Work instruction :: If a line of the records contains the word "Delete", list it.

Input ::
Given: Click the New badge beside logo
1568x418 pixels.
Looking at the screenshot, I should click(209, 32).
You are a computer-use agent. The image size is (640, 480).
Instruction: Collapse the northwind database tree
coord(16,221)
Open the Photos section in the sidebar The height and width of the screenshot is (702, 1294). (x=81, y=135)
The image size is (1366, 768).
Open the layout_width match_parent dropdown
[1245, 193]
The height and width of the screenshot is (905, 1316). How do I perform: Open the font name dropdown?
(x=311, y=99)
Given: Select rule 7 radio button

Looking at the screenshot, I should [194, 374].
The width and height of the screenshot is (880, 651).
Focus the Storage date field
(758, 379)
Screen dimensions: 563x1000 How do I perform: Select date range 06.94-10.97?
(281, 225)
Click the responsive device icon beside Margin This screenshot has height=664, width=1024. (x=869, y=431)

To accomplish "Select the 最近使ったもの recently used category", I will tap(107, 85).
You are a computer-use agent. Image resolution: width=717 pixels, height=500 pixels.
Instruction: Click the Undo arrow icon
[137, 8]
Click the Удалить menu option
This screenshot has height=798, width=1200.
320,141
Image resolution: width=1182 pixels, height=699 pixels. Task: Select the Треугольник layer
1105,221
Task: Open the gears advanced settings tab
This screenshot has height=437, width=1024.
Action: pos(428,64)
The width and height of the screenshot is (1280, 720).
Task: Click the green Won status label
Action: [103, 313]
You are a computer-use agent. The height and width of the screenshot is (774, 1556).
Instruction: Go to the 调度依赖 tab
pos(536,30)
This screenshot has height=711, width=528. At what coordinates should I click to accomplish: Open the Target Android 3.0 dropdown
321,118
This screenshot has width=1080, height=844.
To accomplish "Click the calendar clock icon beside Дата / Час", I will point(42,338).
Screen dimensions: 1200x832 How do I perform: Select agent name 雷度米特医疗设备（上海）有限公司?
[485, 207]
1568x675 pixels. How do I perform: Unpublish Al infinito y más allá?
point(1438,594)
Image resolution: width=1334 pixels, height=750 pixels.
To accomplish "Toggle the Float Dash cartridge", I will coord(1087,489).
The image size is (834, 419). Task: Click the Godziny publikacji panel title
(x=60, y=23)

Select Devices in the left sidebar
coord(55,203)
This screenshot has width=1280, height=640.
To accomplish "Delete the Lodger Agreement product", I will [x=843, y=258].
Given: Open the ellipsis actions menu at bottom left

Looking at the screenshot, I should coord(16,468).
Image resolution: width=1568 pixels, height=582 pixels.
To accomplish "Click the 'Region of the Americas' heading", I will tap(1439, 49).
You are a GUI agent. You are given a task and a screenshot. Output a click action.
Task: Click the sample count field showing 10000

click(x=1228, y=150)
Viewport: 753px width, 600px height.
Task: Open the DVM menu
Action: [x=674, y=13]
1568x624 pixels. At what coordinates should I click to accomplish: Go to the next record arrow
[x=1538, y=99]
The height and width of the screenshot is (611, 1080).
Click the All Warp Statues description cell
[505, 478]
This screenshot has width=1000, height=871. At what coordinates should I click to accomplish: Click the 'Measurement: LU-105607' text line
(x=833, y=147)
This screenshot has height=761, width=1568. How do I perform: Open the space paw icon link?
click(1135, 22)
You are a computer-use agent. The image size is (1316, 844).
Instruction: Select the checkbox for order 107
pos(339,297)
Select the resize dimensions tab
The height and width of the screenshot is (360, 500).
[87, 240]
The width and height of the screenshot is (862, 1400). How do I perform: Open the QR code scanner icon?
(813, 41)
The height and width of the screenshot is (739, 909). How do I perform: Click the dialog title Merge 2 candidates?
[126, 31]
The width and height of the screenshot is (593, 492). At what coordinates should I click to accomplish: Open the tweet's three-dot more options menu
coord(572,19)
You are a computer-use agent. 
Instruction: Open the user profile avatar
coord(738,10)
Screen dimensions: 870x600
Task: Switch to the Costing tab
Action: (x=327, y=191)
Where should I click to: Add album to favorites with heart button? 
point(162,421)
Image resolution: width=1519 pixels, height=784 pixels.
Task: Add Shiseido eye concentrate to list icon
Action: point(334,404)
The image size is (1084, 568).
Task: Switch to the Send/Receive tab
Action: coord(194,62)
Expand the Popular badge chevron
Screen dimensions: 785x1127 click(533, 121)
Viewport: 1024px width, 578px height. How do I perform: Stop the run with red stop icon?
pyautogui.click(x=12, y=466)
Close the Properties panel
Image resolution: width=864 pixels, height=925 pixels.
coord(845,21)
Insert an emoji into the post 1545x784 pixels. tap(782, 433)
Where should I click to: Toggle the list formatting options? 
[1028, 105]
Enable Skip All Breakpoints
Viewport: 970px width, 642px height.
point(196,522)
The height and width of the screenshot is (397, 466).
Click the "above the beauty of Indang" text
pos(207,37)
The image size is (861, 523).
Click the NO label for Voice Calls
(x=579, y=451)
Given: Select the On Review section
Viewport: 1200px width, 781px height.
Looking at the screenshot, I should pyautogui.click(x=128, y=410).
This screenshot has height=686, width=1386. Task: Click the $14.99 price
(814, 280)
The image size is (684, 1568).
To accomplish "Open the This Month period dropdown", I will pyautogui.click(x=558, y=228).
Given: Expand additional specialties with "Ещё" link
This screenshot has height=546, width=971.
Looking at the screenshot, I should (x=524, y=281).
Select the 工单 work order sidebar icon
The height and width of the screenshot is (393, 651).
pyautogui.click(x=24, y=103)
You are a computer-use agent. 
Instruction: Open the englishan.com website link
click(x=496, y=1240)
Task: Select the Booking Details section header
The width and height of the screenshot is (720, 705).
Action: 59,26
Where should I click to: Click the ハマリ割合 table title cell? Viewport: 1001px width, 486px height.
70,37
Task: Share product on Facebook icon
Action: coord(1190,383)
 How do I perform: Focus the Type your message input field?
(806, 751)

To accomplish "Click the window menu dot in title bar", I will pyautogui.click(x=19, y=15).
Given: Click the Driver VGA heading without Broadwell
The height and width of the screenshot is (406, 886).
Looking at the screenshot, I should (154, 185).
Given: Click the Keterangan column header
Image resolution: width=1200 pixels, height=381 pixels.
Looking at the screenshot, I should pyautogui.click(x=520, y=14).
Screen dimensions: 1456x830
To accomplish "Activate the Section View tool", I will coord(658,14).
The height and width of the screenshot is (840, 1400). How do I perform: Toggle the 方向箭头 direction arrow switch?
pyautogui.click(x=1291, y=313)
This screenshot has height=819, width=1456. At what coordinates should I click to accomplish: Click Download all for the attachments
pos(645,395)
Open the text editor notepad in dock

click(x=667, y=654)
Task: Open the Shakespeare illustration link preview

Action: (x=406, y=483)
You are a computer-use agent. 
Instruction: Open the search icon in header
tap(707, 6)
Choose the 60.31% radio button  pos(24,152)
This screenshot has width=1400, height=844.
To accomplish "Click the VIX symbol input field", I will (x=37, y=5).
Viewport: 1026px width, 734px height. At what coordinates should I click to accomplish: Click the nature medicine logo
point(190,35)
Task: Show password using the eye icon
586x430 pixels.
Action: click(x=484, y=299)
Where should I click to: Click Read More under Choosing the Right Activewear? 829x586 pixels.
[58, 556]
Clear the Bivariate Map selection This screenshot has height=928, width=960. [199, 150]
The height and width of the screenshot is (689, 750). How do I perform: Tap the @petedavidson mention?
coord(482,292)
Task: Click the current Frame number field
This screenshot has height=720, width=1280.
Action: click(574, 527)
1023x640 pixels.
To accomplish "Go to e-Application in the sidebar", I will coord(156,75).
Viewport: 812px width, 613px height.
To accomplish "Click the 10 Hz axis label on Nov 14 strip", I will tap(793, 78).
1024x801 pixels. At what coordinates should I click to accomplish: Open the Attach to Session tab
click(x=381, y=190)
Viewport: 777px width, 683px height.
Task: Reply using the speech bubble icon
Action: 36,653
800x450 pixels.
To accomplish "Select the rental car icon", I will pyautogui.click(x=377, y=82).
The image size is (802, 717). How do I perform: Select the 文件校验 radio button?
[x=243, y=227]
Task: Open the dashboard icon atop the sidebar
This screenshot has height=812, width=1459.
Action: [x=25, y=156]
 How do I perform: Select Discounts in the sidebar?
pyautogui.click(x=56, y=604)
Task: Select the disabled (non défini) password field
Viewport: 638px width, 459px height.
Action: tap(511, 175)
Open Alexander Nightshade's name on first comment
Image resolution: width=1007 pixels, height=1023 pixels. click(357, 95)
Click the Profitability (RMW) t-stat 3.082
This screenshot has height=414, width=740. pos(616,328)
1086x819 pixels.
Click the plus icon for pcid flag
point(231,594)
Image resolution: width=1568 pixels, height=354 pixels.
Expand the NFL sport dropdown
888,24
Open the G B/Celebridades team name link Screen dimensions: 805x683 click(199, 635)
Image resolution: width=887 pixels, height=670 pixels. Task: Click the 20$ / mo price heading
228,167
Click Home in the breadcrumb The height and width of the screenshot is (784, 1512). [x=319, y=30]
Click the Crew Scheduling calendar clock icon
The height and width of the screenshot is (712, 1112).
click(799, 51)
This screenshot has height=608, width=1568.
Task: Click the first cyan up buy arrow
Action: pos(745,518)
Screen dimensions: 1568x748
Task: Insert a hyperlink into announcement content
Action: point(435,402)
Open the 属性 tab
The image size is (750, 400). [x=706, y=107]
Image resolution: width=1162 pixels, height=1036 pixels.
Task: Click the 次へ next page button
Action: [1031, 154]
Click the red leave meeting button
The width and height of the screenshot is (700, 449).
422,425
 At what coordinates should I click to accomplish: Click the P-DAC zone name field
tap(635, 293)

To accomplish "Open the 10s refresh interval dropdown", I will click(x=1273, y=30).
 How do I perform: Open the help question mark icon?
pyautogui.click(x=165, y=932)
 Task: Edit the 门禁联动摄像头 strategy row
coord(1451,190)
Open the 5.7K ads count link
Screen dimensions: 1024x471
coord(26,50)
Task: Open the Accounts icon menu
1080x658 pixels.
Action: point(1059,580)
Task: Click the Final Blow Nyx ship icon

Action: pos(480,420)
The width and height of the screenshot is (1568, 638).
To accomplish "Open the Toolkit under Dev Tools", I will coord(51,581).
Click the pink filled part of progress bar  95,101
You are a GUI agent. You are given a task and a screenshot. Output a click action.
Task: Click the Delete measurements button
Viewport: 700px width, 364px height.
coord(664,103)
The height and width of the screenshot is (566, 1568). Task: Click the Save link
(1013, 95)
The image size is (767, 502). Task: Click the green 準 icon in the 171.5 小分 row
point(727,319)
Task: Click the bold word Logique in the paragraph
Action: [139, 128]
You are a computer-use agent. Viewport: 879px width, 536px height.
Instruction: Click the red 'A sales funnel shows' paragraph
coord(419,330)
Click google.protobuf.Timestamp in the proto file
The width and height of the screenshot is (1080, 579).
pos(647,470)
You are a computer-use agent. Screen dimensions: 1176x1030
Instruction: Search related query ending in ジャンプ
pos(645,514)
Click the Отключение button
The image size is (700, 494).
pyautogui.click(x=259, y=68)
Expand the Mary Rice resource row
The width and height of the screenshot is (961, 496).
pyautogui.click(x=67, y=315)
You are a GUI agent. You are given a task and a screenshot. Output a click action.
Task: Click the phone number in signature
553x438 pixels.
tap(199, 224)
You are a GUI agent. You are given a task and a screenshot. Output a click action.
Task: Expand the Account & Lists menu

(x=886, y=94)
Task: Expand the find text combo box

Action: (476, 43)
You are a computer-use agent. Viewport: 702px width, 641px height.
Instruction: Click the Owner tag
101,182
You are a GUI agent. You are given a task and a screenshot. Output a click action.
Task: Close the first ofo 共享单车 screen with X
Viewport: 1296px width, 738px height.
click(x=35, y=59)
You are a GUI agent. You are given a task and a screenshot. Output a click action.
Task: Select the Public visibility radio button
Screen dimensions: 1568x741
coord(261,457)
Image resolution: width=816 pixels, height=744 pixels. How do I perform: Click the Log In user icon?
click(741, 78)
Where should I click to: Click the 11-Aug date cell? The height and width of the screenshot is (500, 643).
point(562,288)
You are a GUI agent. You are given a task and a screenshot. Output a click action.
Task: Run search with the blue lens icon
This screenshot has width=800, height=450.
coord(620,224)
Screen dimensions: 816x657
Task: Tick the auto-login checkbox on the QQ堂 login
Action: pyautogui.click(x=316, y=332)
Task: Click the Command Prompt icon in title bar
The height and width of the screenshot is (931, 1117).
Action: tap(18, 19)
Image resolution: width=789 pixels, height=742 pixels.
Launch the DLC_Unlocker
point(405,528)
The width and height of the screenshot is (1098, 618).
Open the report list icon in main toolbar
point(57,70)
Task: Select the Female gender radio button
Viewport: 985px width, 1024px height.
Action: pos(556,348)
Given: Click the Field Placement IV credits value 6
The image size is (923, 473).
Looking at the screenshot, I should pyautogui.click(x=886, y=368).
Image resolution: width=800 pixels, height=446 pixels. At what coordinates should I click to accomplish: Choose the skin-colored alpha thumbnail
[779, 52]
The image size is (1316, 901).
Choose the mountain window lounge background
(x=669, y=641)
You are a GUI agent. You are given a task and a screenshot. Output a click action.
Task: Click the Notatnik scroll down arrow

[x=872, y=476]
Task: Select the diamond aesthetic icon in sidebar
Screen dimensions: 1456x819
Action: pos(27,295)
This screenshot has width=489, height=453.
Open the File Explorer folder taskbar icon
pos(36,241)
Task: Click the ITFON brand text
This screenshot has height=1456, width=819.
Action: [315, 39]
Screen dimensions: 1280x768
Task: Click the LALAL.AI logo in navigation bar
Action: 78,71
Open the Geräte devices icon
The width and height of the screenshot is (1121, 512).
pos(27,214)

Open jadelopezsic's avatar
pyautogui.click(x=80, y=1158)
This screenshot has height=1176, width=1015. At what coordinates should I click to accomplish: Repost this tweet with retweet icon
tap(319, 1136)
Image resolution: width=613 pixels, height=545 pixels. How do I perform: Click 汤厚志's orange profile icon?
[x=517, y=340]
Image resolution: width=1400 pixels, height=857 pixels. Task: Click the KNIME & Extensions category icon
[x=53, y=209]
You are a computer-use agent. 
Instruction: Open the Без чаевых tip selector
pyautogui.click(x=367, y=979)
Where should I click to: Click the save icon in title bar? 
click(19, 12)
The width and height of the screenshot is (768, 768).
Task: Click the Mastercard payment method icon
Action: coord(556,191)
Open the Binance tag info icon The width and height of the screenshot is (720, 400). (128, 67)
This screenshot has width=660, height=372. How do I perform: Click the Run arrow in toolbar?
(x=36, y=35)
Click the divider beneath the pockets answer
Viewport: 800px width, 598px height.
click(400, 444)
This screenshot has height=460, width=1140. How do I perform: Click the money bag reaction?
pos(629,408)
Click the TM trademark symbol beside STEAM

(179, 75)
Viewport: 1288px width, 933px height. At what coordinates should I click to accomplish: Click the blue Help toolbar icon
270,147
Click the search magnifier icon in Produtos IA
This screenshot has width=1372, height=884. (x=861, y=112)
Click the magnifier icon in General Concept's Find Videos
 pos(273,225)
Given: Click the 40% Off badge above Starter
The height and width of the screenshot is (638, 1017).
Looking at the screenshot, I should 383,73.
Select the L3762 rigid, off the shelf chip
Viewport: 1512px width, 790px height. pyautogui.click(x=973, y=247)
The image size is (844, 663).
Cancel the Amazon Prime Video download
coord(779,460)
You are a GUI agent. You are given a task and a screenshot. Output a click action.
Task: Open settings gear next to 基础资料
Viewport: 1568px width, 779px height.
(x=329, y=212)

Exercise result ::
To accomplish "Delete the Lodger Agreement product", I will [x=843, y=258].
Task: Click the Delete measurements button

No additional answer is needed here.